Suppose you’d like to use type iteration, but you’d also like to know the index of each element. This can be useful to avoid duplicate sub-types, or to provide a unique index:

define some_module::process_array(
    $array    # pass in the original $name
) {
    #notice(inline_template('NAME: <%= name.inspect %>'))

    # do something here...

    # build a unique name...
    $length = inline_template('<%= array.length %>')
    $ulength = inline_template('<%= array.uniq.length %>')
    if ( "${length}" != '0' ) and ( "${length}" != "${ulength}" ) {
        fail('Array must not have duplicates.')
    # if array had duplicates, this wouldn't be a unique index
    $index = inline_template('<%= array.index(name) %>')

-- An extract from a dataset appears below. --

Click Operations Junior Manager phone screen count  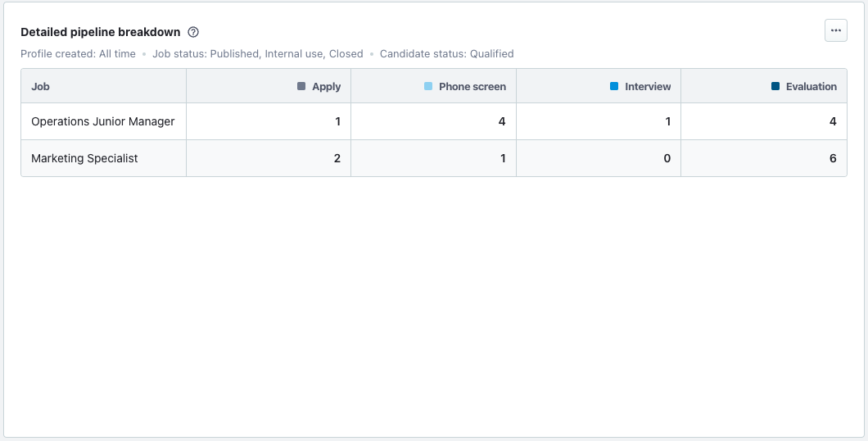[502, 121]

    # iterate, knowing your index
    some::type { "${foo}:${index}":
        foo => 'hello',
        index => "${index}",

# a list
$some_array = ['a', 'b', 'c']    # must not have duplicates

# using the type requires that you pass in $some_array twice!
some_module::process_array { $some_array:    # array
    foo => 'bar',
    array => $some_array,    # same array as above

While this example might seem contrived, it is actually a modified excerpt from a module that I wrote.


This is a similar technique for when you want to specify different arguments for each type:

$defaults = {
    ensure => present,
    comment => 'a muppet',
$data = {
    'kermit' => {
        comment => 'the frog',
    'beaker' => {
        comment => 'keep him away from your glassware',
    'fozzie' => {
        home => '/home/fozzie',
    'tom' => {
        comment => 'the swedish chef',
create_resources('user', $data, $defaults)

This creates each user resource with its own arguments. If an argument isn’t given in the $data, it is taken from the $defaults hash. A similar example, and the official documentation is found here.

Template iteration

You might want to iterate to perform a simple computation, or to modify an array in some way. For static value computations, you can often use a template. Remember that the template will get executed at compile time on the Puppet Master, so code accordingly. Here are a few contrived examples:

# filter out all the integers less than zero
$array_in = [-4,3,-8,-2,1,4,-2,1,5,-1,-7,9,-3,2,6,-8,5,3,5,-6,8,9,7,-5,9,3,-3]
$array_out = split(inline_template('<%= array_in.delete_if {|x| x < 0 }.join(",") %>'), ',')

We can also use the ruby map:

# build out a greeting string
$names = ['animal', 'gonzo', 'rowlf']
# NOTE: you can also use a regular multi-line template for readability
$message = inline_template('<% if names == [] %>Hello... Anyone there?<% else %><%= names.map {|x| "Hello "+x.capitalize}.join(", ") %>.<% end %>')

Use your imagination! Remember that you can also write a custom function if necessary, but first check that there isn’t already a built-in function, or a stdlib function that suits your needs.

Advanced template iteration

When you really need to get fancy, it’s often time to call in a custom function. Custom functions require that you split them off into separate files, and away from the module logic, instead of keeping the functions inline and accessible as lambdas. The downside to using these “inline_template” lambdas instead, is that they can quickly turn into parlous one-liners.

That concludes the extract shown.